Quali fantomatiche “riserve”, e con quali effetti giuridici, avrebbe mai potuto/dovuto formulare [per sfuggire a questa pronuncia di inammissibilità del ricorso contro l’assegnazione] la compagine assegnataria indicando in risposta all’interpello anche una sede sub judice? E come potrebbe mai l’inserimento di tale sede in un elenco di 38 sedi [che gli assegnatari erano tenuti a produrre alla Regione per la loro posizione in graduatoria] configurare di per sé una misteriosissima “forma di acquiescenza tacita” circa le modalità [clausola sospensiva] di una del tutto ipotetica assegnazione della sede vicentina? Forse che, indicando anche quest’ultima, avrebbe dovuto per ciò solo e per ciò stesso impugnare immediatamente – come ritenuto, secondo quanto già riferito, dal Tar Veneto – i due decreti citati per poi produrre motivi aggiunti in caso di assegnazione proprio di quella sede?

Ma anche qui domande solo retoriche, perché anche qui vale pienamente quanto appena osservato in ordine al pregiudizio degli interessi degli assegnatari, che è potuto diventare concreto e attuale – legittimando così il loro ricorso – solo al momento dell’effettiva assegnazione, fino ad allora puramente eventuale, di quella sede sub judice.

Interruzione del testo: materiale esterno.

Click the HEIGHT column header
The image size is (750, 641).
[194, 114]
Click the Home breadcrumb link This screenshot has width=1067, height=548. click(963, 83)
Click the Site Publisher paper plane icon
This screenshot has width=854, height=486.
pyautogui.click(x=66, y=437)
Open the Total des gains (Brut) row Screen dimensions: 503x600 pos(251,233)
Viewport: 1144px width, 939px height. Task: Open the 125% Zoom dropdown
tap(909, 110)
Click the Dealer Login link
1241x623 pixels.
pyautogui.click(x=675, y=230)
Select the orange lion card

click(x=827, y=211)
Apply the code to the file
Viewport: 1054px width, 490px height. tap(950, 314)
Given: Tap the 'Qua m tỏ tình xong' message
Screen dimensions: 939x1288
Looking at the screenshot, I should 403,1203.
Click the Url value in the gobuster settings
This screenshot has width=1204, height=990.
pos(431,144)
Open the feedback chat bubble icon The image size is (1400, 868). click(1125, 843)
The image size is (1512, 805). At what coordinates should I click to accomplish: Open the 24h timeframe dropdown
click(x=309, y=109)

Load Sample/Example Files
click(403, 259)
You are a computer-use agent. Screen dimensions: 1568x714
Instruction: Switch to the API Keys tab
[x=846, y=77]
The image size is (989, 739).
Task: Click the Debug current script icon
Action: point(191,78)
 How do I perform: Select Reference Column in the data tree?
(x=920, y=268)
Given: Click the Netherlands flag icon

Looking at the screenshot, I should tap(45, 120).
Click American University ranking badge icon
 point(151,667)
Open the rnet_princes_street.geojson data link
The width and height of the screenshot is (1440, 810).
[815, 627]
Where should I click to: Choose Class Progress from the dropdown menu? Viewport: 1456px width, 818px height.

Non sembra dunque di alcuna utilità a questo punto – né per il farmacista, che rischierebbe di annoiarsi, né per gli “esperti”, trattandosi più che altro di ovvietà – soffermarsi ulteriormente su questa vicenda, e però proprio per l’infondatezza degli assunti dei giudici veneti non crediamo che un precedente del genere possa impensierire più di tanto i concorrenti in prosieguo interpellati nei vari concorsi.

Quanto alle sedi vicentine neoistituite, evidentemente questa decisione del Tar si traduce nei fatti in un ulteriore deprecabilissimo rinvio dell’apertura delle quattro farmacie e ai loro assegnatari non resta quindi che confidare in una sollecita decisione del ricorso straordinario così che possa finalmente essere rimossa questa assurda paralisi.